> GOAL
Copy the data word for word, from its first line through the line containing "Expand return flight", with both ends included.

> DATASET
--------------------
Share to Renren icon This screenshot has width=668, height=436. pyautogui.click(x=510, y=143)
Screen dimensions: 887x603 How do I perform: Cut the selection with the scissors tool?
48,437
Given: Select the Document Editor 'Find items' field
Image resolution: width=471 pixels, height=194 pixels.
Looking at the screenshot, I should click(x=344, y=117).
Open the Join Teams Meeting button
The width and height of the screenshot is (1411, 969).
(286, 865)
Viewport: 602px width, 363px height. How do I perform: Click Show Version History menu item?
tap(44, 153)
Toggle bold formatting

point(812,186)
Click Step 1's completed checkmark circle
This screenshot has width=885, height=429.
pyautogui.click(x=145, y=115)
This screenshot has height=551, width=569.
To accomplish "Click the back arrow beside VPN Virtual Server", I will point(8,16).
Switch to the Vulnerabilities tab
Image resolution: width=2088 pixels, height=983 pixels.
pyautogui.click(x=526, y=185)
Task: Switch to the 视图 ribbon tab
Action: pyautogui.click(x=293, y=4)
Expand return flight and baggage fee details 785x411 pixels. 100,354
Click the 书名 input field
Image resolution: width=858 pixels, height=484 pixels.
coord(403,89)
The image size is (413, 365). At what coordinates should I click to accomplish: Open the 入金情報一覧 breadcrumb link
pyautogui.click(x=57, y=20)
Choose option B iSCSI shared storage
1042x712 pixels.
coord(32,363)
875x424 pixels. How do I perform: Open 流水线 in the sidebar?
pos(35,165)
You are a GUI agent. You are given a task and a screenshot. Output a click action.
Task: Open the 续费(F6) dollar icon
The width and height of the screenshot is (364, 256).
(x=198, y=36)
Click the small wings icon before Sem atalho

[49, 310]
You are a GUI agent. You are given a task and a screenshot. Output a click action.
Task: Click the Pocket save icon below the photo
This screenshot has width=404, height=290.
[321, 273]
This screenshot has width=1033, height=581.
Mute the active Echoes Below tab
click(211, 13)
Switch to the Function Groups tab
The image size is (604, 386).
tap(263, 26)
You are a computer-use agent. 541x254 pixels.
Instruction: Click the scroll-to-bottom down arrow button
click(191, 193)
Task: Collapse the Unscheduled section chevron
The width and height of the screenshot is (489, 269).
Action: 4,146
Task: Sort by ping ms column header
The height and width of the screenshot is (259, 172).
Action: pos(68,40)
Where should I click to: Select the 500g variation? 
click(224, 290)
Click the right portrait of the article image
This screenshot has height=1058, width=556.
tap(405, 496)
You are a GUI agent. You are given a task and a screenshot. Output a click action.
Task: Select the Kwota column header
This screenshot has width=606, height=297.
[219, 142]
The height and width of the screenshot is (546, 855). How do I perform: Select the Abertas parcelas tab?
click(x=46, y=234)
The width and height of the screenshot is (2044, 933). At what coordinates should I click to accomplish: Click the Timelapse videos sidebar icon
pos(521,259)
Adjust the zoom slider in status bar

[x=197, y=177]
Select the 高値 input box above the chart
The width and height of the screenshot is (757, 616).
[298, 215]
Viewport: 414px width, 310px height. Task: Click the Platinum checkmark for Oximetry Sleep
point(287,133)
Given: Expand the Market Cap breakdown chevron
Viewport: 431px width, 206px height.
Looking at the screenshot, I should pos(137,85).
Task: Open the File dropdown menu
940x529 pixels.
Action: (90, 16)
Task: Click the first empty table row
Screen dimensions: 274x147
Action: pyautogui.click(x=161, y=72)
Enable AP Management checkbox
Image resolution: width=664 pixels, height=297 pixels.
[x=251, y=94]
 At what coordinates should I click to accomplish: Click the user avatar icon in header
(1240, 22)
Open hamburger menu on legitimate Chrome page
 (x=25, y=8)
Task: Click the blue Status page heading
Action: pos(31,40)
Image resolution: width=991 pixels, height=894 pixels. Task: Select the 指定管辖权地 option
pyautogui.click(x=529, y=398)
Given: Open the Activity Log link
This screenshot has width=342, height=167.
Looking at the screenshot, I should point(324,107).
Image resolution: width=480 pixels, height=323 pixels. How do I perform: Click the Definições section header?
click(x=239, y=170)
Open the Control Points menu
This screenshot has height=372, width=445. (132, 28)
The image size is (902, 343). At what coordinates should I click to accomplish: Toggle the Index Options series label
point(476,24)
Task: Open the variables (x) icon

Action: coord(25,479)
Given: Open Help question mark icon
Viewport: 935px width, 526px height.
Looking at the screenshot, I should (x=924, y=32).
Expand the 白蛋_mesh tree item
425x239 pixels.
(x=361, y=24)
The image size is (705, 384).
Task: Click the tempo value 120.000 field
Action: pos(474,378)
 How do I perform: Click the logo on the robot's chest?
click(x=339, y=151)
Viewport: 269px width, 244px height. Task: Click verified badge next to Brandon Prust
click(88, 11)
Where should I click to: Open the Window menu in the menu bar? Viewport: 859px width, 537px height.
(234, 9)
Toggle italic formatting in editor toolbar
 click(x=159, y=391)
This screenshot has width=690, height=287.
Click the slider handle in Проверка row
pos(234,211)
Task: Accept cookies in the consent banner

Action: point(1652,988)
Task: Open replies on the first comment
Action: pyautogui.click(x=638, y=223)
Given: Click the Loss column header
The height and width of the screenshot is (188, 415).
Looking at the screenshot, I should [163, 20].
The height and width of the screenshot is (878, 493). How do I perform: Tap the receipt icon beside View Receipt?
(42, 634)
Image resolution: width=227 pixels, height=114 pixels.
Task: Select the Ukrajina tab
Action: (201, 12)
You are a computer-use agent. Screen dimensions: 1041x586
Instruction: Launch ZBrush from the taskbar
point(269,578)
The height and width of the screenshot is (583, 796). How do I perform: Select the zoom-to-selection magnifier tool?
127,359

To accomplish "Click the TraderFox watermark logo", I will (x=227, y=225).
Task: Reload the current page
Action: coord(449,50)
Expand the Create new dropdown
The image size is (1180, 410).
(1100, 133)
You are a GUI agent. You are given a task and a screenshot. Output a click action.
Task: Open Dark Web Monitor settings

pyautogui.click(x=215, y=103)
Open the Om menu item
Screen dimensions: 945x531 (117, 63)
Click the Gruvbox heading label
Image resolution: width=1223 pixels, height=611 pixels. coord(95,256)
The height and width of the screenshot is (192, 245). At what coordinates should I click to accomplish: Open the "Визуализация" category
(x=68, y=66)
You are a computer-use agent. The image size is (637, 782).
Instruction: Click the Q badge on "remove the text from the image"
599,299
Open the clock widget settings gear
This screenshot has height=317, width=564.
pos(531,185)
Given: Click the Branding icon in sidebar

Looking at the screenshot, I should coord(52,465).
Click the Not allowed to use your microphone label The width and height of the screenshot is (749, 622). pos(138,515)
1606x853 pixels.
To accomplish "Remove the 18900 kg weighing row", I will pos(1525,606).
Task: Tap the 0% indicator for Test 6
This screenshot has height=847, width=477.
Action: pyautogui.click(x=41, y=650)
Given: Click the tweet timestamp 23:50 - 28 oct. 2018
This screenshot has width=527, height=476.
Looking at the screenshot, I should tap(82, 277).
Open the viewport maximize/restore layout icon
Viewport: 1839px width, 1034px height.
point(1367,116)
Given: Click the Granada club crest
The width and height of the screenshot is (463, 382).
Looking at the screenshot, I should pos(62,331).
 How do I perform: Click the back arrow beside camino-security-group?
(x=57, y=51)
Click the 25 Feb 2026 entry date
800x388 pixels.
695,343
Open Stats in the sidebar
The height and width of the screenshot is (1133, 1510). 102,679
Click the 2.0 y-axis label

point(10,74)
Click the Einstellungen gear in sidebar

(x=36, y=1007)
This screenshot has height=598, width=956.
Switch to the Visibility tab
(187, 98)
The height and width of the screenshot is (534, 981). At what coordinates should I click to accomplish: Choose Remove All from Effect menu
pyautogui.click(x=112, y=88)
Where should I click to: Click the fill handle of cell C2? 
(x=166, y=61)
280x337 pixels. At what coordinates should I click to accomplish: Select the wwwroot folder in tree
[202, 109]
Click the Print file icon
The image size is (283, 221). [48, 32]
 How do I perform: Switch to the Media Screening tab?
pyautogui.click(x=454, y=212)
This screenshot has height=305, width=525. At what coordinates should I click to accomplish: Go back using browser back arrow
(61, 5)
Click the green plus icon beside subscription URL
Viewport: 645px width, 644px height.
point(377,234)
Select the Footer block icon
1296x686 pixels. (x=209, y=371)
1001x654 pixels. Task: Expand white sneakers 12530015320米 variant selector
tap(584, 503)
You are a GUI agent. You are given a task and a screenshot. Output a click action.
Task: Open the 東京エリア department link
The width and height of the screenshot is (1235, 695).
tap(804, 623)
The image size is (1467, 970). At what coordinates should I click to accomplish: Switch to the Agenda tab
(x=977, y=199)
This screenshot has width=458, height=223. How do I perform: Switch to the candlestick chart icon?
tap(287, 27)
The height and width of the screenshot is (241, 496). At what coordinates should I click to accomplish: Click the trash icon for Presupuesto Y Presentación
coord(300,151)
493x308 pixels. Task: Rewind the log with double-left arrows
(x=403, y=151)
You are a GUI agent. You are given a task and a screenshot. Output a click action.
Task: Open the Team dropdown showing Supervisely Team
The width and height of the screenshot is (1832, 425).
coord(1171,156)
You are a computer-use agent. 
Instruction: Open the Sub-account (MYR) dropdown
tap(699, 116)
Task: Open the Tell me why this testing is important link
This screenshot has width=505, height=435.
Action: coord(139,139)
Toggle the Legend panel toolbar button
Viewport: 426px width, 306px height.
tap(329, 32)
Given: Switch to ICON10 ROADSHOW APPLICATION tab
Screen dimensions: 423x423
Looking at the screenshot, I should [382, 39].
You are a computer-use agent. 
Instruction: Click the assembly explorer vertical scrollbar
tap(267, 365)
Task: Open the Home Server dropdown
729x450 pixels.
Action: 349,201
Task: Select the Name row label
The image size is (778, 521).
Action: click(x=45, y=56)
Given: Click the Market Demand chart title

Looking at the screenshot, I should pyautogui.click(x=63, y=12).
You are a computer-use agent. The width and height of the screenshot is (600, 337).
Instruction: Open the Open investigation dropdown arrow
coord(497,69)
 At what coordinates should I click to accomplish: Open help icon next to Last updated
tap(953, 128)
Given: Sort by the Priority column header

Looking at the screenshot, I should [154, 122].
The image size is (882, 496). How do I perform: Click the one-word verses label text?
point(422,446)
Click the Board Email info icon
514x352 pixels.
--------------------
> TASK SOLUTION
Share to Renren icon This screenshot has width=668, height=436. pyautogui.click(x=510, y=143)
Screen dimensions: 887x603 How do I perform: Cut the selection with the scissors tool?
48,437
Given: Select the Document Editor 'Find items' field
Image resolution: width=471 pixels, height=194 pixels.
Looking at the screenshot, I should click(x=344, y=117).
Open the Join Teams Meeting button
The width and height of the screenshot is (1411, 969).
(286, 865)
Viewport: 602px width, 363px height. How do I perform: Click Show Version History menu item?
tap(44, 153)
Toggle bold formatting

point(812,186)
Click Step 1's completed checkmark circle
This screenshot has width=885, height=429.
pyautogui.click(x=145, y=115)
This screenshot has height=551, width=569.
To accomplish "Click the back arrow beside VPN Virtual Server", I will point(8,16).
Switch to the Vulnerabilities tab
Image resolution: width=2088 pixels, height=983 pixels.
pyautogui.click(x=526, y=185)
Task: Switch to the 视图 ribbon tab
Action: pyautogui.click(x=293, y=4)
Expand return flight and baggage fee details 785x411 pixels. 100,354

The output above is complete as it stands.